I need a message-goto object language

Lynn H. Maxson lmaxson@pacbell.net
Tue, 25 Jul 2000 07:18:26 -0700 (PDT)

I'm somewhat surprised that the method of 
structured analysis and design, which has dominated 
"large" contract software in the United States 
since the late 70's, never made it to France.<g>  
Basically the method was developed by Larry 
Constantine who published under the Yourdan Group 
and taught at IBM's System Research Institute 

Structured analysis uses dataflows.  Basically the 
only purpose is to insure that the system works in 
terms of completeness, having a continuous "flow" 
(connection) from the outputs in a system to their 
inputs into the system.  Structured design follows 
analysis by offering a heuristic that converts the 
dataflows into structure charts, giving you 
essentially the functional programming.

It is a two-step procedure.  More to the point in a 
recent UML conference participants heard from 
several large scale OO projects that UML had to be 
supplemented by structured analysis and design to 
support (people) communication.

I will put in a plug here for you to consider a 
specification language instead of a programming 
language as this will allow automated generation of 
dataflows, structure charts, and executables from 
the writing of a single set of specifications.  
Thus the only "people translation" that takes place 
is that from user requirements to specifications.

If you insist on an OO-only language, then you 
admit to using at least two languages, one for OO 
and one for converting it to a form (procedural) 
usable by the computer.  I would probably recommend 
a specification language which will allow either 
form in the same manner (and for the same reason) 
that it supports both declarative and 
non-declarative styles.

Language authors should not dictate user styles.  
The function of a language author, at least one not 
so arrogant to believe that "he" knows what's best 
for you, is to "enable" the user and support his 
style.  That's a far more difficult task than what 
we see reported here.  It is the one adopted by the 
PL/I committee in the early 60's.  I would suggest 
that if you want to see what's possible in a 
programming language, particularly a 
procedural-based one, that you take a close look at 

As a historical note Kenneth Iverson's book "A 
Programming Language" is slightly misnamed as he 
proposed its use as a specification language to 
replace flowcharting.  I would recommend highly 
your reading at least Chapter 1 to see how to 
visually represent functions and their 
interconnection.  I say visually because you can 
"see" the difference between a well-structured 
program and one of spaghetti "go-to" code.
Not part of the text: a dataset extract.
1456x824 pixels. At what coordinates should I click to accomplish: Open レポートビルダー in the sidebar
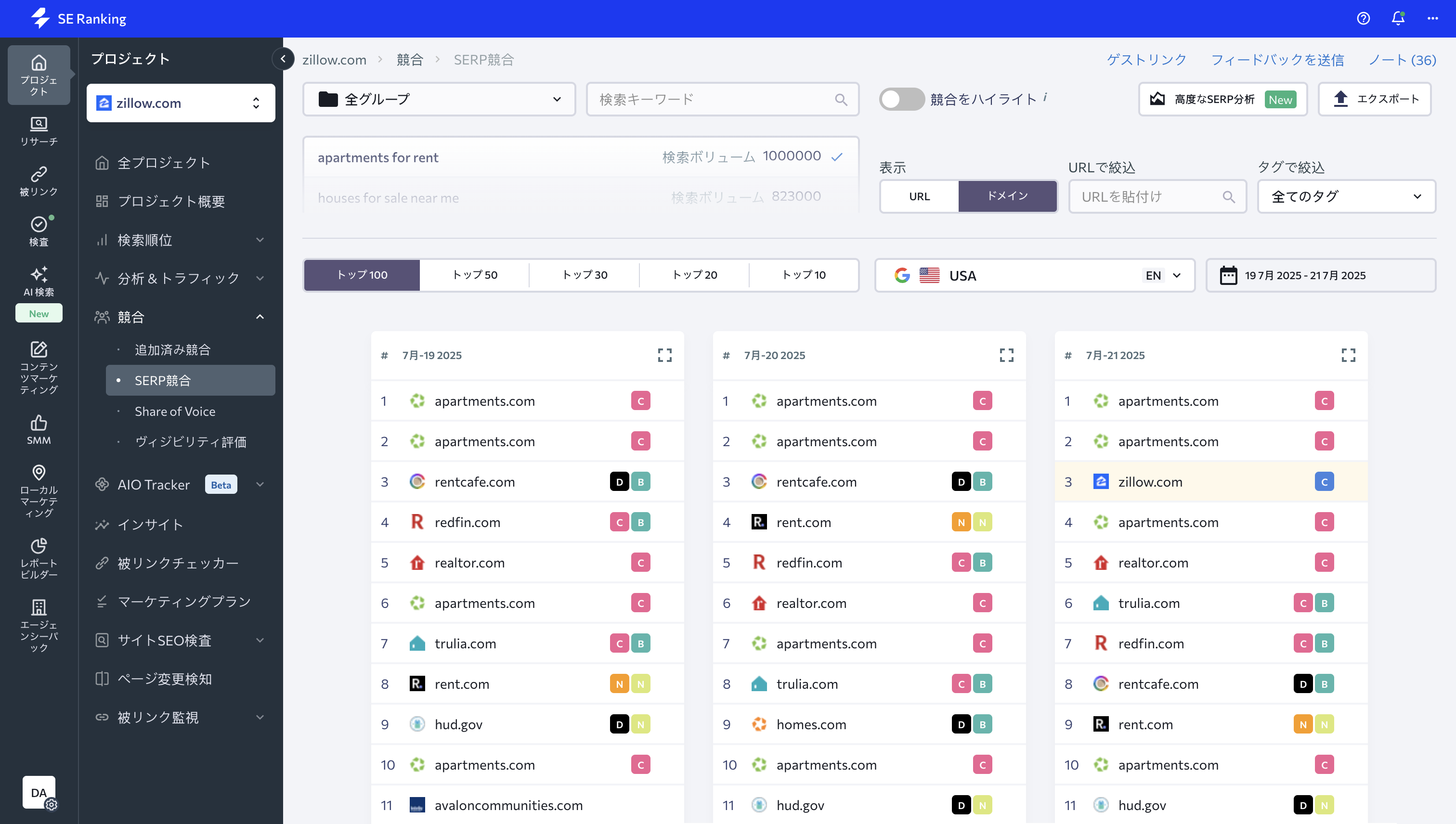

There is nothing wrong with using structured 
programming control structures despite their 
embedded "go-to"s.  Not all "go-to"s are created 
equal.<g>  The purpose lies in creating more 
readable code in a linear manner (top-down).  The 
rules are topologically simple (one-in, one-out).

To be clear dataflows are "data passing" only, not 
"message passing".  Another difference lies in the 
processes, even their names, being unimportant in a 
dataflow analysis.  All the process represents is 
some form of a filter which maps the outputs back 
onto the inputs without concern (at this time) for 
the rules involved.  That's why it is called 
"structured" (one step at a time) analysis and 
design.  The second step, structured design, 
fleshes in the processes as well as creating their 
hierarchical structure.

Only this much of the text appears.